ABOUT THIS TASK: Reproduce the listing below word for word, keeping every line unchanged.
--- START ---
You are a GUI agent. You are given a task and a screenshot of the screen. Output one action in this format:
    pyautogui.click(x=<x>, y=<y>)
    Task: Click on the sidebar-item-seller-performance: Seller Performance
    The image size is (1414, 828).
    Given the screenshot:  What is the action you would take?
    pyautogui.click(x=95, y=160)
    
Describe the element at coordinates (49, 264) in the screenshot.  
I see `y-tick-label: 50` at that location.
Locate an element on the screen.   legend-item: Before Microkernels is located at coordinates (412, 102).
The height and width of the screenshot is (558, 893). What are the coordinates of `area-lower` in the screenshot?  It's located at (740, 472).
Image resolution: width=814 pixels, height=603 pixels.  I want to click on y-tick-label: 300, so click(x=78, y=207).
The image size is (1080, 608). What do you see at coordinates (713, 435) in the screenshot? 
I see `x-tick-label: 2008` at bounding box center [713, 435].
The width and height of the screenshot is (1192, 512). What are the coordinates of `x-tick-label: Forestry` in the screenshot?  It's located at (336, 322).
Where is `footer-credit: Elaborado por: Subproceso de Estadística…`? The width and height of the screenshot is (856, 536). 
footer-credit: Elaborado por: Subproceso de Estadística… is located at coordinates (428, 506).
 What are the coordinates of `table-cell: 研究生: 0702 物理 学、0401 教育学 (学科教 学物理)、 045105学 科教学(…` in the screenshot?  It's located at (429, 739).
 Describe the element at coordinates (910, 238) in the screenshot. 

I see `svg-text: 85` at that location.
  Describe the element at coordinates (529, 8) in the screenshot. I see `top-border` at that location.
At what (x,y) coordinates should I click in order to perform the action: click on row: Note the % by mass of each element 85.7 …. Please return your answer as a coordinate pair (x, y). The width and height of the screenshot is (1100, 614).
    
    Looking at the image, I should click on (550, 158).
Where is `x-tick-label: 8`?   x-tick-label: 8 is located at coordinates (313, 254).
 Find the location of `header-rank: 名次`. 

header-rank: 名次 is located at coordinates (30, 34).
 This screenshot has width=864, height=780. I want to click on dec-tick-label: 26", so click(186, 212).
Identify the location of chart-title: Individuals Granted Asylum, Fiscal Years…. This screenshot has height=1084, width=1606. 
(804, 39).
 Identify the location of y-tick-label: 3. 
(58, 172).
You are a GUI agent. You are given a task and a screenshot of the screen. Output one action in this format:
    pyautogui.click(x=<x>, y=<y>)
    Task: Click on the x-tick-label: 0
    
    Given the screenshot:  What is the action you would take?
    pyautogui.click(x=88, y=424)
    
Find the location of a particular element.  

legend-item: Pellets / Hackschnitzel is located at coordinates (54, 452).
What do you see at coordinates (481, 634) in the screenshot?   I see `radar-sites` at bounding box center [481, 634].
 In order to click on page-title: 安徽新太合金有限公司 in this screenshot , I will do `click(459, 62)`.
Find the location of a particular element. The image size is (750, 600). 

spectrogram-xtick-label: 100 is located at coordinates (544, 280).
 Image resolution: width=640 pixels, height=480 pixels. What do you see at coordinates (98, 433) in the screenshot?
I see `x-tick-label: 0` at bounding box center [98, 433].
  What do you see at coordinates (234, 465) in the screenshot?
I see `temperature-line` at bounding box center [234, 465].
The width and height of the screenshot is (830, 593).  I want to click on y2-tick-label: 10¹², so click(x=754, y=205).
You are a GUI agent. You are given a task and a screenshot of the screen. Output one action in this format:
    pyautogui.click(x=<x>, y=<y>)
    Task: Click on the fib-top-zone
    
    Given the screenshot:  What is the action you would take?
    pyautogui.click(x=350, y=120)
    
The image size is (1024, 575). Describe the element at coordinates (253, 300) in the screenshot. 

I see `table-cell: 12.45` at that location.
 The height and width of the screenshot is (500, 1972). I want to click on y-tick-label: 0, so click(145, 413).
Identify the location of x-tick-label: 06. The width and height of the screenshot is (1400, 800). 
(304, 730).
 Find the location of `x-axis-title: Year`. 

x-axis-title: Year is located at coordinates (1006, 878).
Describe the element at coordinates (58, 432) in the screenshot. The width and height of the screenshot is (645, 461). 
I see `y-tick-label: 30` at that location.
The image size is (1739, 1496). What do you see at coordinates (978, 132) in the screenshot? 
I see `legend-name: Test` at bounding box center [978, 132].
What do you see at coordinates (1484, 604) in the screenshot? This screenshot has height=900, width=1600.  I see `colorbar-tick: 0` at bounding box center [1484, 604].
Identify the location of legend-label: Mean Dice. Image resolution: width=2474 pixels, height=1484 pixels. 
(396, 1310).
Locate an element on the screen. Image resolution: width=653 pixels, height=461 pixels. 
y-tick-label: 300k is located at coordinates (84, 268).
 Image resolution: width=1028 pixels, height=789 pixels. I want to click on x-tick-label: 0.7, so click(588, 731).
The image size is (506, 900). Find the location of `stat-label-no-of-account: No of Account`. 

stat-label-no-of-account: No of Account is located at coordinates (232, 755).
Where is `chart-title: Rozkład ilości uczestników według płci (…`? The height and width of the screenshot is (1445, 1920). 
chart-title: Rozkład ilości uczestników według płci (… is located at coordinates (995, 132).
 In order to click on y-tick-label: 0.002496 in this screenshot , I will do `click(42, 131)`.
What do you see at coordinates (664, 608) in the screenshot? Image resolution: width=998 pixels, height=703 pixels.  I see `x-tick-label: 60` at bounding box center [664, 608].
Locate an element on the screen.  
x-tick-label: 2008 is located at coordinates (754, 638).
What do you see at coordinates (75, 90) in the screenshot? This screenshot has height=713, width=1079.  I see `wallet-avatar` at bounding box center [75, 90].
--- END ---
TASK RESULT:
You are a GUI agent. You are given a task and a screenshot of the screen. Output one action in this format:
    pyautogui.click(x=<x>, y=<y>)
    Task: Click on the sidebar-item-seller-performance: Seller Performance
    The image size is (1414, 828).
    Given the screenshot:  What is the action you would take?
    pyautogui.click(x=95, y=160)
    
Describe the element at coordinates (49, 264) in the screenshot.  
I see `y-tick-label: 50` at that location.
Locate an element on the screen.   legend-item: Before Microkernels is located at coordinates (412, 102).
The height and width of the screenshot is (558, 893). What are the coordinates of `area-lower` in the screenshot?  It's located at (740, 472).
Image resolution: width=814 pixels, height=603 pixels.  I want to click on y-tick-label: 300, so click(x=78, y=207).
The image size is (1080, 608). What do you see at coordinates (713, 435) in the screenshot? 
I see `x-tick-label: 2008` at bounding box center [713, 435].
The width and height of the screenshot is (1192, 512). What are the coordinates of `x-tick-label: Forestry` in the screenshot?  It's located at (336, 322).
Where is `footer-credit: Elaborado por: Subproceso de Estadística…`? The width and height of the screenshot is (856, 536). 
footer-credit: Elaborado por: Subproceso de Estadística… is located at coordinates (428, 506).
 What are the coordinates of `table-cell: 研究生: 0702 物理 学、0401 教育学 (学科教 学物理)、 045105学 科教学(…` in the screenshot?  It's located at (429, 739).
 Describe the element at coordinates (910, 238) in the screenshot. 

I see `svg-text: 85` at that location.
  Describe the element at coordinates (529, 8) in the screenshot. I see `top-border` at that location.
At what (x,y) coordinates should I click in order to perform the action: click on row: Note the % by mass of each element 85.7 …. Please return your answer as a coordinate pair (x, y). The width and height of the screenshot is (1100, 614).
    
    Looking at the image, I should click on (550, 158).
Where is `x-tick-label: 8`?   x-tick-label: 8 is located at coordinates (313, 254).
 Find the location of `header-rank: 名次`. 

header-rank: 名次 is located at coordinates (30, 34).
 This screenshot has width=864, height=780. I want to click on dec-tick-label: 26", so click(186, 212).
Identify the location of chart-title: Individuals Granted Asylum, Fiscal Years…. This screenshot has height=1084, width=1606. 
(804, 39).
 Identify the location of y-tick-label: 3. 
(58, 172).
You are a GUI agent. You are given a task and a screenshot of the screen. Output one action in this format:
    pyautogui.click(x=<x>, y=<y>)
    Task: Click on the x-tick-label: 0
    
    Given the screenshot:  What is the action you would take?
    pyautogui.click(x=88, y=424)
    
Find the location of a particular element.  

legend-item: Pellets / Hackschnitzel is located at coordinates (54, 452).
What do you see at coordinates (481, 634) in the screenshot?   I see `radar-sites` at bounding box center [481, 634].
 In order to click on page-title: 安徽新太合金有限公司 in this screenshot , I will do `click(459, 62)`.
Find the location of a particular element. The image size is (750, 600). 

spectrogram-xtick-label: 100 is located at coordinates (544, 280).
 Image resolution: width=640 pixels, height=480 pixels. What do you see at coordinates (98, 433) in the screenshot?
I see `x-tick-label: 0` at bounding box center [98, 433].
  What do you see at coordinates (234, 465) in the screenshot?
I see `temperature-line` at bounding box center [234, 465].
The width and height of the screenshot is (830, 593).  I want to click on y2-tick-label: 10¹², so click(x=754, y=205).
You are a GUI agent. You are given a task and a screenshot of the screen. Output one action in this format:
    pyautogui.click(x=<x>, y=<y>)
    Task: Click on the fib-top-zone
    
    Given the screenshot:  What is the action you would take?
    pyautogui.click(x=350, y=120)
    
The image size is (1024, 575). Describe the element at coordinates (253, 300) in the screenshot. 

I see `table-cell: 12.45` at that location.
 The height and width of the screenshot is (500, 1972). I want to click on y-tick-label: 0, so click(145, 413).
Identify the location of x-tick-label: 06. The width and height of the screenshot is (1400, 800). 
(304, 730).
 Find the location of `x-axis-title: Year`. 

x-axis-title: Year is located at coordinates (1006, 878).
Describe the element at coordinates (58, 432) in the screenshot. The width and height of the screenshot is (645, 461). 
I see `y-tick-label: 30` at that location.
The image size is (1739, 1496). What do you see at coordinates (978, 132) in the screenshot? 
I see `legend-name: Test` at bounding box center [978, 132].
What do you see at coordinates (1484, 604) in the screenshot? This screenshot has height=900, width=1600.  I see `colorbar-tick: 0` at bounding box center [1484, 604].
Identify the location of legend-label: Mean Dice. Image resolution: width=2474 pixels, height=1484 pixels. 
(396, 1310).
Locate an element on the screen. Image resolution: width=653 pixels, height=461 pixels. 
y-tick-label: 300k is located at coordinates (84, 268).
 Image resolution: width=1028 pixels, height=789 pixels. I want to click on x-tick-label: 0.7, so click(588, 731).
The image size is (506, 900). Find the location of `stat-label-no-of-account: No of Account`. 

stat-label-no-of-account: No of Account is located at coordinates (232, 755).
Where is `chart-title: Rozkład ilości uczestników według płci (…`? The height and width of the screenshot is (1445, 1920). 
chart-title: Rozkład ilości uczestników według płci (… is located at coordinates (995, 132).
 In order to click on y-tick-label: 0.002496 in this screenshot , I will do `click(42, 131)`.
What do you see at coordinates (664, 608) in the screenshot? Image resolution: width=998 pixels, height=703 pixels.  I see `x-tick-label: 60` at bounding box center [664, 608].
Locate an element on the screen.  
x-tick-label: 2008 is located at coordinates (754, 638).
What do you see at coordinates (75, 90) in the screenshot? This screenshot has height=713, width=1079.  I see `wallet-avatar` at bounding box center [75, 90].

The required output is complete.